CLA: Celebrating 30 Years of Connections

Center for Literary Arts: Celebrating 30 Years of Connections 

articleThis year marks the 30th Anniversary of the Center for Literary Arts—thirty impressive years bringing accomplished and emerging writers to San José State. Since its inception in 1986, the CLA has hosted acclaimed authors, including winners of the National Book Award, Nobel Prize, and Pulitzer Prize. The center’s mission is to create opportunities for South Bay writers to share discussions with highly accomplished figures in the literary community by hosting talks, readings, and panels. CLA celebrated the big anniversary with a blowout gala featuring author, playwright, and director Luis Valdez.

Luis Valdez served as the perfect guest of honor to help the CLA celebrate 30 years. Valdez attended San José State in the early 1960s, initially majoring in mathematics. However, his love for playwriting won out and, after changing his major, he graduated with a degree in English in 1964. From there, he took inspiration from his roots. Having grown up in a small farming community, he knew the injustices that farm laborers experience; they inspired him to form El Teatro Campesino in 1965. He went on to write Zoot Suit in 1977, which remains the longest running, locally produced show at the Los Angeles Theater to date. In 1987, Valdez wrote and directed the critically praised film, La Bamba, about the life and tragic death of 1960s rocker Ritchie Valens. More recently, Valdez has co-written the play Corridos the Remix with his son, Kinan, who will direct the show at the Hammer Theatre Center on November 8th and it will run until the 12th. Tickets are available here.

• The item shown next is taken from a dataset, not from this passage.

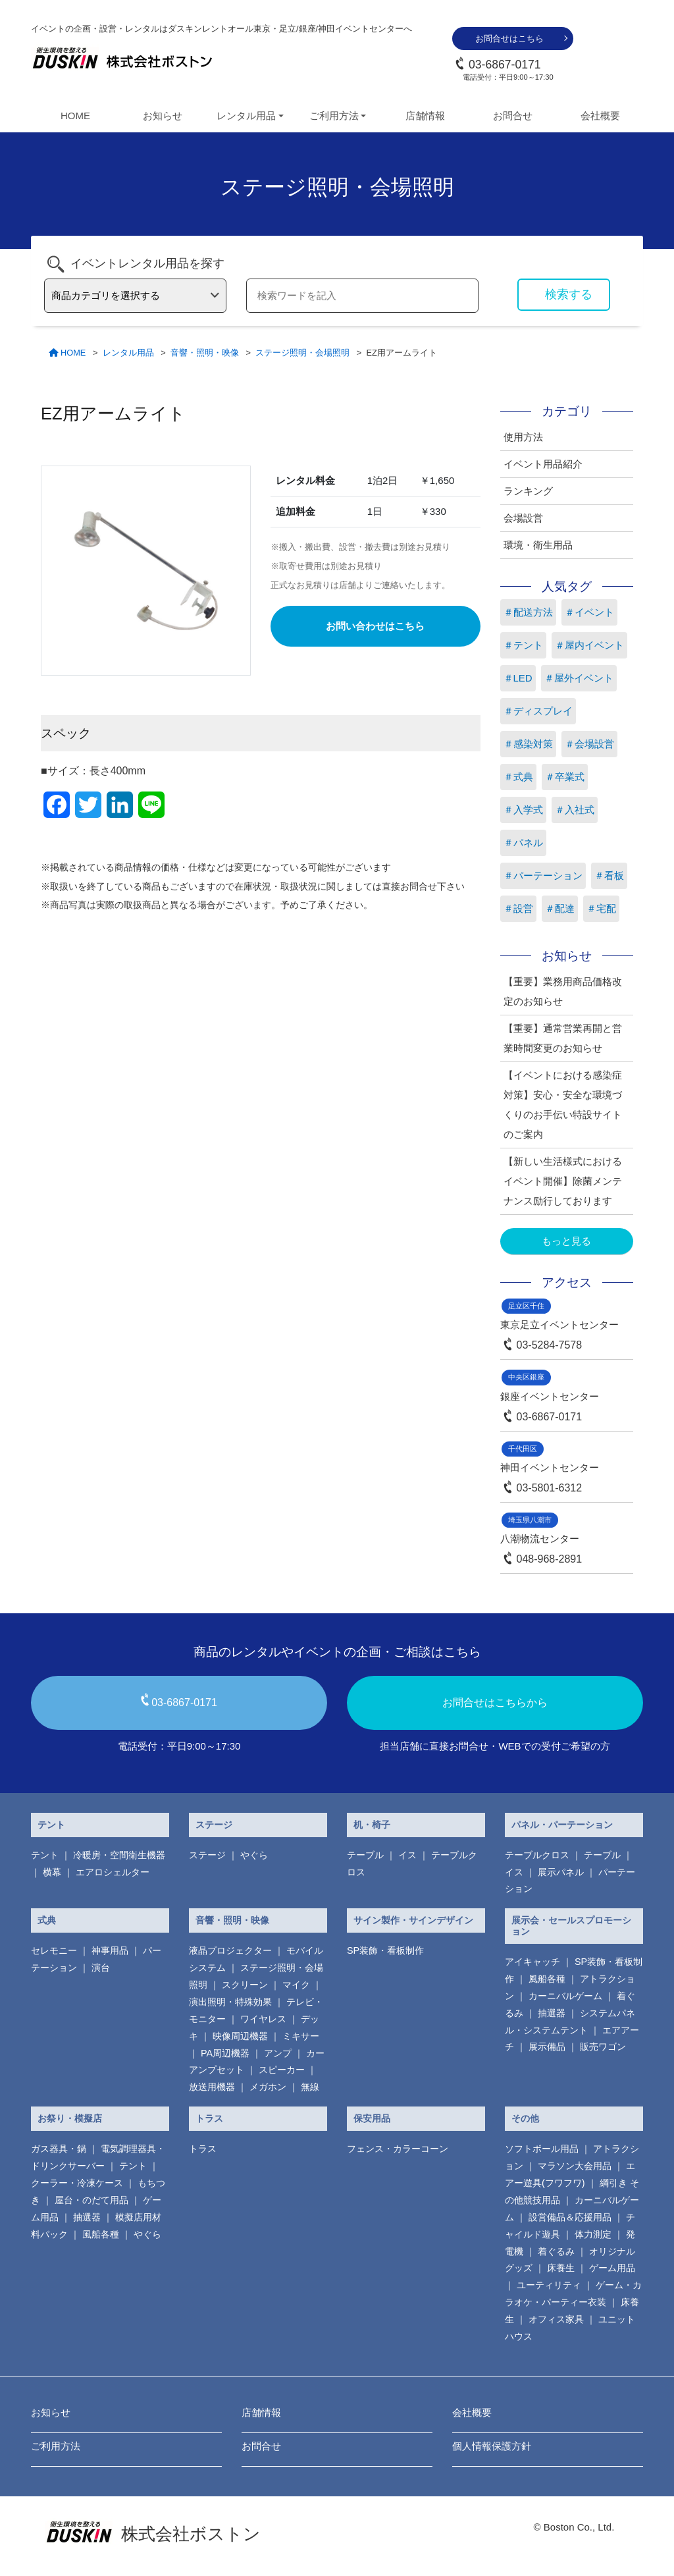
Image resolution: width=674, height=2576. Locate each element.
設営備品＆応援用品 (570, 2217)
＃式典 (518, 776)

According to CLA Director and Associate Professor of English Cathleen Miller, the Center for Literary Arts aims to “create moments of connection” that inspire audiences to engage more fully with the arts.  Admission to CLA events is free for students, encouraging a platform for young writers to come together as a community. These opportunities give students a chance to make professional connections with well known and emerging writers.

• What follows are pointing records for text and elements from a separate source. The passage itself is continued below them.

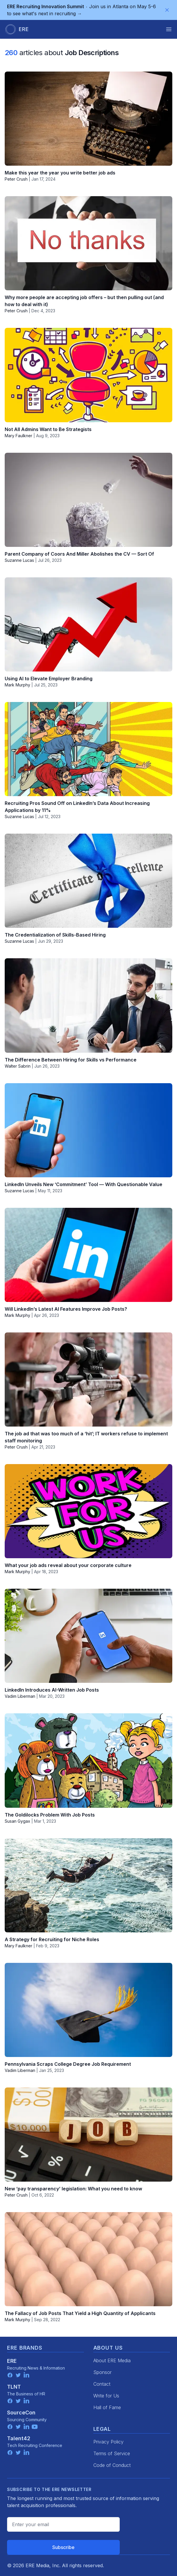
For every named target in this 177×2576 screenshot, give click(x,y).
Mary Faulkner (18, 435)
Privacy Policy (108, 2442)
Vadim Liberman (20, 1696)
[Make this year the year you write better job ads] (88, 119)
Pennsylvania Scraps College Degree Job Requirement (68, 2064)
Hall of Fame (107, 2407)
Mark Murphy (17, 684)
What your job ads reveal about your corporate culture (68, 1565)
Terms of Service (111, 2453)
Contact (101, 2384)
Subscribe (63, 2547)
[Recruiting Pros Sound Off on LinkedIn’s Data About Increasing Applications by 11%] (88, 749)
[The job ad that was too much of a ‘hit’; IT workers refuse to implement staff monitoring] (88, 1379)
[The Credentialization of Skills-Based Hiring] (88, 881)
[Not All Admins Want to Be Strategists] (88, 375)
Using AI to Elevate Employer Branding (48, 678)
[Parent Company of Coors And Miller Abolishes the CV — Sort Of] (88, 500)
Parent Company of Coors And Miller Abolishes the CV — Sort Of (79, 554)
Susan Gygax (17, 1821)
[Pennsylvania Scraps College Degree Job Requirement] (88, 2010)
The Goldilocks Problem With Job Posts (50, 1815)
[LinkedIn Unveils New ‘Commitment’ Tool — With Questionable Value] (88, 1130)
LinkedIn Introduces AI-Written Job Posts (52, 1690)
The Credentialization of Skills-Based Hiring (55, 935)
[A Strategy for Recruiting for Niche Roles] (88, 1885)
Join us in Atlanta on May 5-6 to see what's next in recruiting (81, 10)
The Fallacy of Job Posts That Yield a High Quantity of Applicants (80, 2313)
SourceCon (21, 2412)
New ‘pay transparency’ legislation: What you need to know (73, 2189)
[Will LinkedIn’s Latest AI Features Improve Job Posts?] (88, 1255)
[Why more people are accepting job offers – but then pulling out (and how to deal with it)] (88, 243)
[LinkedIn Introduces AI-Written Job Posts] (88, 1636)
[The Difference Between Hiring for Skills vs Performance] (88, 1005)
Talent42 (18, 2438)
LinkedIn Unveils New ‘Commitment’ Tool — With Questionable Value (83, 1184)
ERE (12, 2361)
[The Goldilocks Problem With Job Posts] (88, 1760)
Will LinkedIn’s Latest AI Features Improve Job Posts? (66, 1309)
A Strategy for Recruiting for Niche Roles (52, 1939)
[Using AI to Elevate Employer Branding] (88, 624)
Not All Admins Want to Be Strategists (48, 429)
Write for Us (106, 2396)
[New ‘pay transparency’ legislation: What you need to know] (88, 2134)
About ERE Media (112, 2360)
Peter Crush (16, 179)
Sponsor (102, 2372)
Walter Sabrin (18, 1066)
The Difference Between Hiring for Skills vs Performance (70, 1060)
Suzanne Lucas (19, 560)
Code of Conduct (112, 2465)
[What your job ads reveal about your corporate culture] (88, 1511)
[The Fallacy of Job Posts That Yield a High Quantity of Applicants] (88, 2259)
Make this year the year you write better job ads (60, 173)
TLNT (14, 2387)
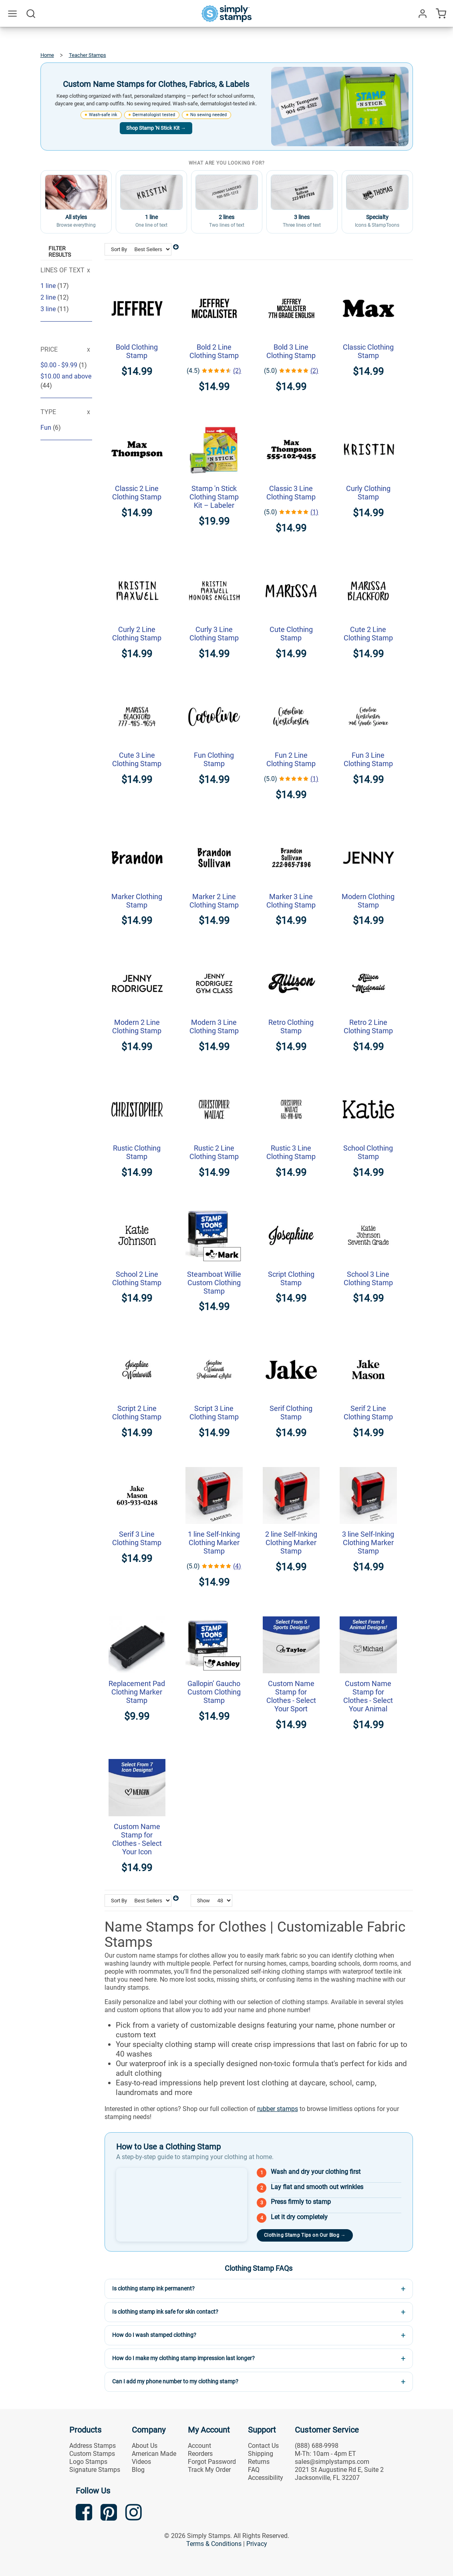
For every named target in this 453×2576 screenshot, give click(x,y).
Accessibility (265, 2477)
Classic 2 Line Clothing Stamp (136, 492)
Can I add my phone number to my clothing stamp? (175, 2381)
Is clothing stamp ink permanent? (153, 2288)
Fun (46, 427)
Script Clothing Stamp (291, 1278)
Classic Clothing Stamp (368, 351)
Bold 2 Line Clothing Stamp (214, 351)
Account (199, 2445)
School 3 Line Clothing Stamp (368, 1278)
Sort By (119, 249)
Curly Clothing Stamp (368, 492)
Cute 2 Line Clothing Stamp (368, 633)
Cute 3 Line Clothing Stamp (136, 759)
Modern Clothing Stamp (368, 900)
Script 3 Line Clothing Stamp (214, 1412)
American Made (154, 2453)
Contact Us (263, 2445)
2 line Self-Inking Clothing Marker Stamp (291, 1542)
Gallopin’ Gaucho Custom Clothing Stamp (214, 1692)
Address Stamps (92, 2445)
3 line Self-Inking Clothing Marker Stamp (368, 1542)
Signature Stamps (94, 2469)
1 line (48, 286)
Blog (138, 2469)
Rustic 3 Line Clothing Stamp (291, 1152)
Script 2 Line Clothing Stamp (136, 1412)
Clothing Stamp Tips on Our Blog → (305, 2235)
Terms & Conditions (214, 2544)
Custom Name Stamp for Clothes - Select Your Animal (368, 1696)
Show (203, 1901)
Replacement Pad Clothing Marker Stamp (137, 1692)
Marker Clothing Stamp (136, 900)
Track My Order (209, 2469)
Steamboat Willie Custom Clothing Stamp (214, 1282)
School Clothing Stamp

Professor Miller remembers her own “moment of connection” at a CLA event featuring Andre Dubus III, author of the #1 New York Times Best Seller, House of Sand and Fog. “He was just like many of us,” she says. “Between his job as a teacher, raising his kids, and working on renovating an old house, Andre had no time to write—which is always our excuse for why we’re not writing. And so he had this old truck and would drive it to his teaching job every day. And on the way, he would stop in the cemetery because it was one of the only places he could go and where it was quiet and he would write for 20 minutes. It was in that truck he wrote his novel,” she continues. “I said to him, ‘I better just shut up. I have no excuses.’”

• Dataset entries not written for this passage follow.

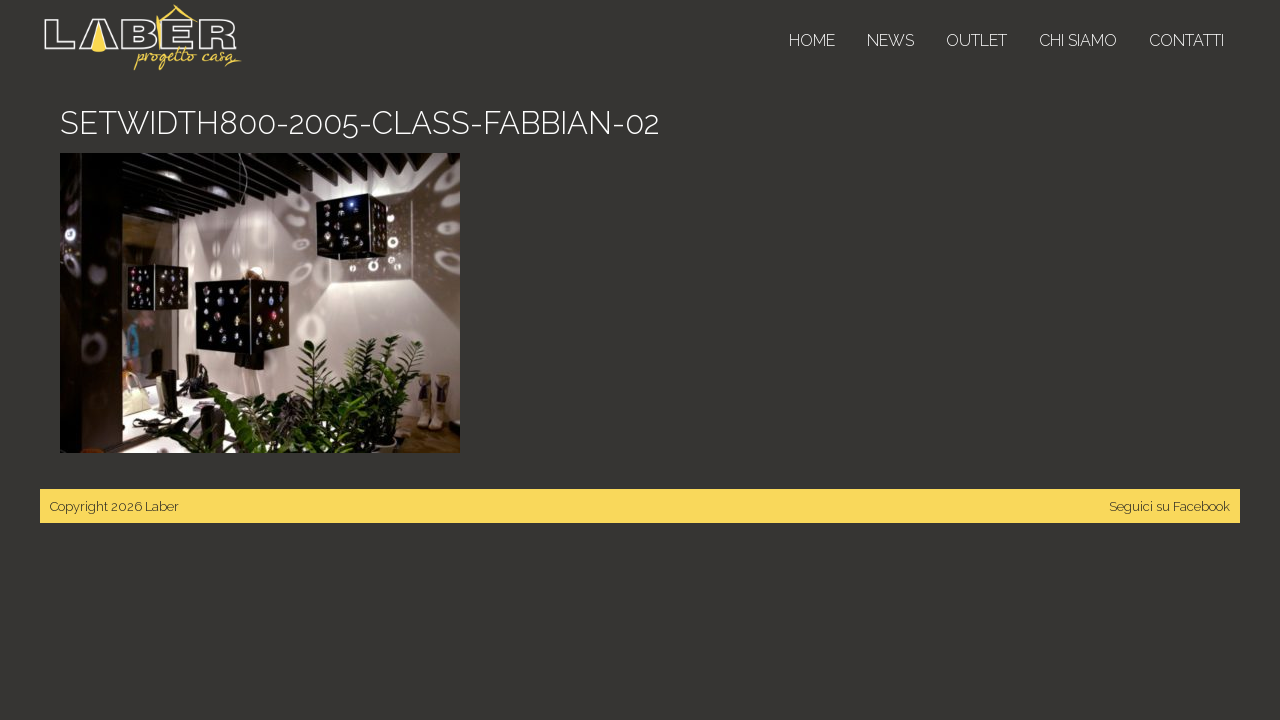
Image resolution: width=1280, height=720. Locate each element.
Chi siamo (1078, 40)
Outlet (976, 40)
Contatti (1186, 40)
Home (812, 40)
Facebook (1201, 506)
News (890, 40)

Though the 30th anniversary event was a spectacular evening, the celebration doesn’t stop here. The CLA will continue to host more public events throughout the season. In spring 2017, renowned authors Bryan Stevenson (Just Mercy) and Susan Orlean (The Floral Ghost, The Orchid Thief) will each come, talk, and read from their works. Additionally, center events will include readings and discussions with this year’s Steinbeck Fellows, poet Xochitl-Julisa Bermejo and journalist Gary Singh.

The CLA is made possible through community and university support. Director Miller urges students, faculty, and the greater community to take advantage of the great events the program has to offer.